PURBALINGGA, INFO – Komunitas Teater Sastra Perwira (Katasapa) Purbalingga mementaskan teater berjudul Legenda Siwarak secara virtual. Pementasan teater ‘Legenda Siwarak’ dilakukan di Pendapa Umah Wayang Desa Selakambang, Sabtu Malam (28/11) dan disiarkan secara live streaming melalui YouTube Misbar Purbalingga.

Pengurus Katasapa, Trisnanto Budidoyo mengatakan pentas teater ‘Legenda Siwarak’ merupakan teater kedua yang dipentaskan Katasapa Purbalingga pada program Fasilitasi Bidang Kebudayaan (FBK) Kementerian Pendidikan dan Kebudayaan (Kemendikbud) RI. Naskah ‘Legenda Siwarak’ ditulis oleh Endang Dwiyanti yang juga sebagai sutradara pementasan teater ‘Legenda Siwarak’.

══════

* _Tugas Latihan_:
**a.** Ringkas kutipan dokumen di atas dalam dua kalimat.
**b.** Berdasarkan kutipan dokumen di atas, melalui saluran apa pementasan "Legenda Siwarak" disiarkan secara langsung?

Rekaman penunjukan teks dan elemen:
══════

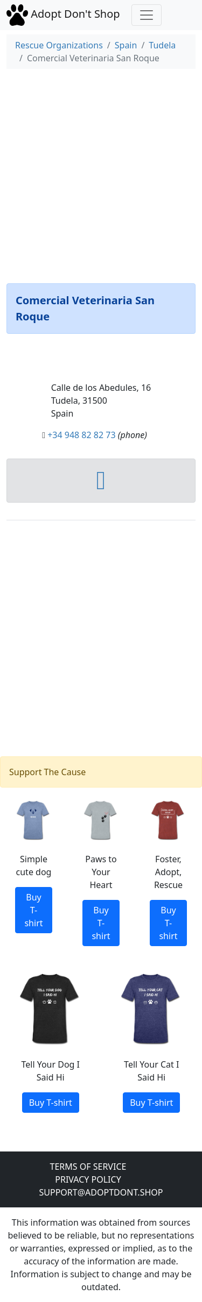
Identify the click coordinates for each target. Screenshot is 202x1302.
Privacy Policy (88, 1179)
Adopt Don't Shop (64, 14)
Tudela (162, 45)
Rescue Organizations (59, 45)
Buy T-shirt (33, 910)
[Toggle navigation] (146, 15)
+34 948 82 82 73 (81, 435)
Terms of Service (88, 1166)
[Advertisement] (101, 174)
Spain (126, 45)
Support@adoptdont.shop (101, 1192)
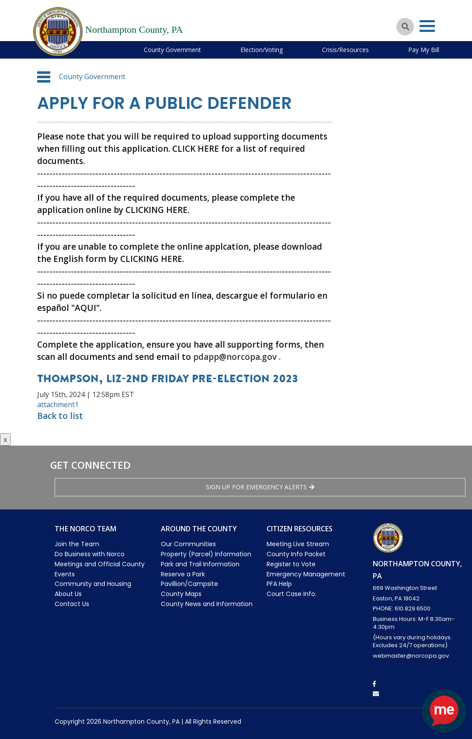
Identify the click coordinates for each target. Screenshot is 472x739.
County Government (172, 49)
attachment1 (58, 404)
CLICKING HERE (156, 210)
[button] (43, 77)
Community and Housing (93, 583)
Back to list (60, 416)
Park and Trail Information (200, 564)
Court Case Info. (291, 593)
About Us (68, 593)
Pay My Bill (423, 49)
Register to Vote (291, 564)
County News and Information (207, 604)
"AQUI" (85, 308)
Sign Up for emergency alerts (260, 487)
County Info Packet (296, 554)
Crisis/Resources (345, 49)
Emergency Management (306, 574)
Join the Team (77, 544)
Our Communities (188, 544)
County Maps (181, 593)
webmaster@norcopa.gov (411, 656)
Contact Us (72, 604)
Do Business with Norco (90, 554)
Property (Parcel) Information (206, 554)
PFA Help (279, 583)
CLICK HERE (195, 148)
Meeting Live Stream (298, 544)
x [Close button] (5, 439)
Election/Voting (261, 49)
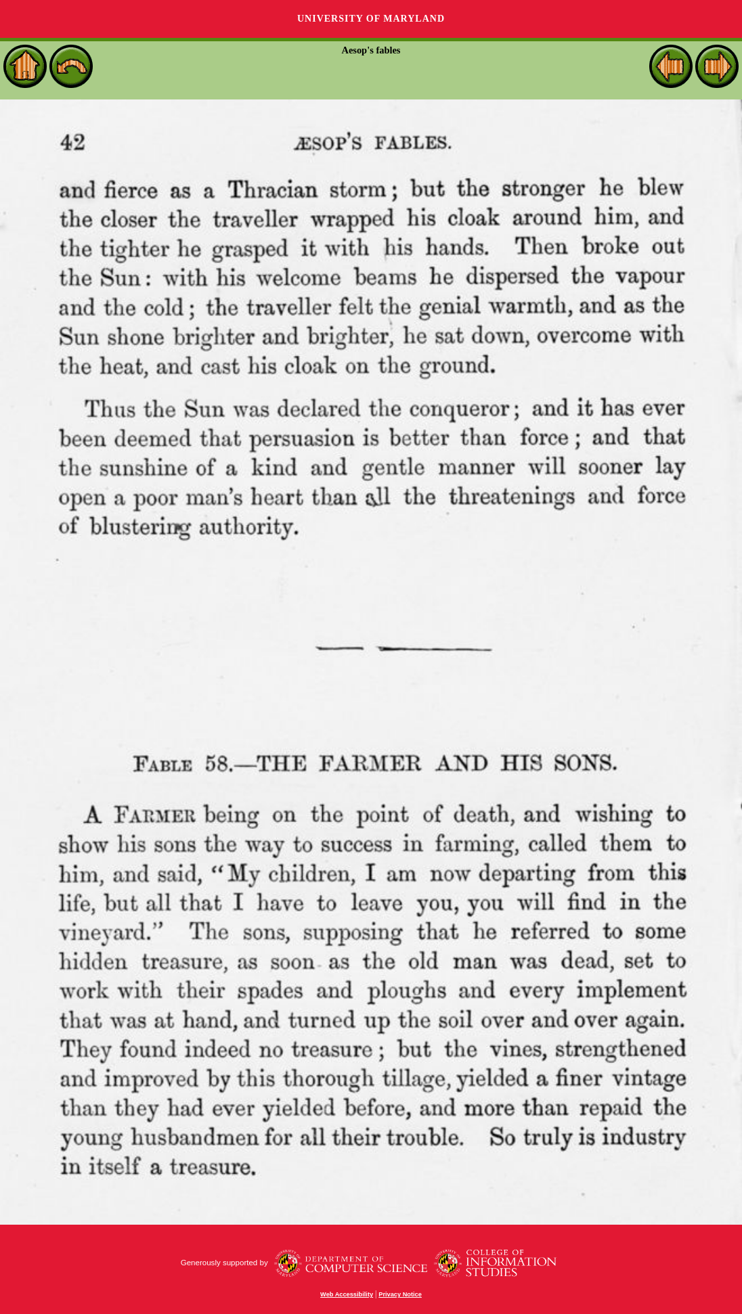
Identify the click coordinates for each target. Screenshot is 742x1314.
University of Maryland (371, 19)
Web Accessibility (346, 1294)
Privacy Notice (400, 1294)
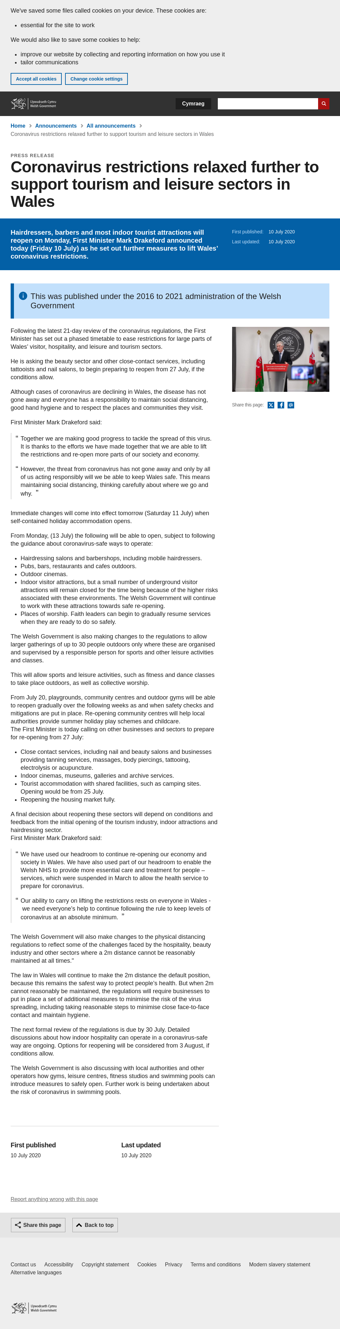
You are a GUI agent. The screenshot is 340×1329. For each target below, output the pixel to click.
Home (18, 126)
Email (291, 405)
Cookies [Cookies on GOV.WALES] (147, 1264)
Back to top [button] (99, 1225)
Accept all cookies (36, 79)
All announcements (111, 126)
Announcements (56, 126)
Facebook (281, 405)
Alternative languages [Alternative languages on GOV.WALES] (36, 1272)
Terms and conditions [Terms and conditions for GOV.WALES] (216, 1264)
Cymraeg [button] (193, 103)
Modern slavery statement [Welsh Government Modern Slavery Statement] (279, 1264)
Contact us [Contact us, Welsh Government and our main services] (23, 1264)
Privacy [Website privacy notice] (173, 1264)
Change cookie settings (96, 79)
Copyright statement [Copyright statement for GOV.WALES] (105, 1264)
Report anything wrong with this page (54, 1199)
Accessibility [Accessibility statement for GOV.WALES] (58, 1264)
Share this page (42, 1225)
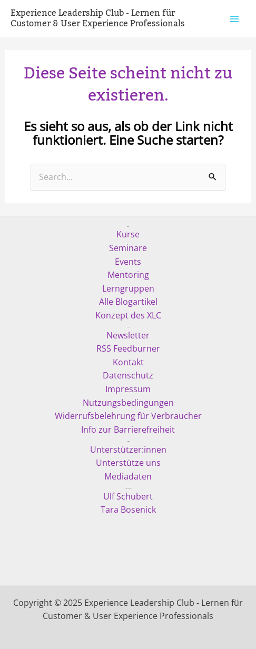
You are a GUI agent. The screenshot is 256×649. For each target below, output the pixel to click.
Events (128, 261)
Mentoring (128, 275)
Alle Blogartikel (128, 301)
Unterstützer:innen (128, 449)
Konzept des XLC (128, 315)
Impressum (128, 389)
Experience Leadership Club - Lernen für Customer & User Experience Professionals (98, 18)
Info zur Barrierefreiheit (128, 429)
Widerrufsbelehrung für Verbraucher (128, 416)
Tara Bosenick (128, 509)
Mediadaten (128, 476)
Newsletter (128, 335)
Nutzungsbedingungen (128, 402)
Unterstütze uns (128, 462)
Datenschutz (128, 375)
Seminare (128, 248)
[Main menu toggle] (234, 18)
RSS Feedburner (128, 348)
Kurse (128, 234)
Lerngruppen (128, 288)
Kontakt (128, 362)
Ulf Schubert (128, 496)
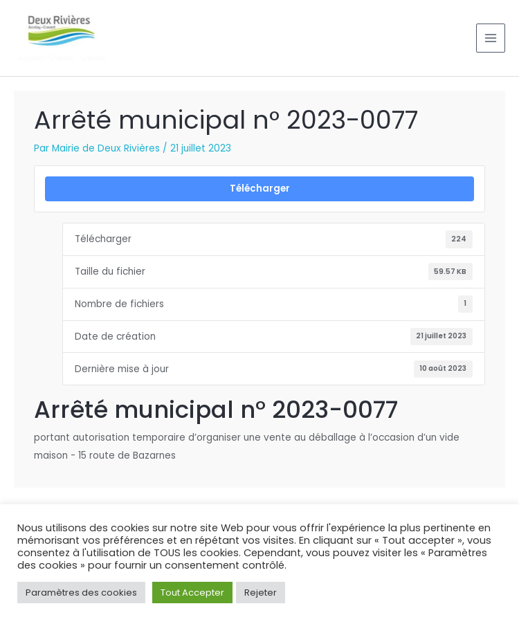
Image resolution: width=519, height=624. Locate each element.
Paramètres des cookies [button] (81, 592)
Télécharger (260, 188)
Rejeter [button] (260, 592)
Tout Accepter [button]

══════

* _Jawaban Latihan_:
**a.** Komunitas Teater Sastra Perwira (Katasapa) Purbalingga mementaskan teater "Legenda Siwarak" di Pendapa Umah Wayang Desa Selakambang pada Sabtu malam (28/11) dan menyiarkannya secara langsung melalui YouTube Misbar Purbalingga. Pentas ini adalah teater kedua Katasapa dalam program Fasilitasi Bidang Kebudayaan (FBK) Kemendikbud RI, dengan naskah yang ditulis oleh Endang Dwiyanti, yang juga menjadi sutradaranya.

**b.** Melalui YouTube Misbar Purbalingga.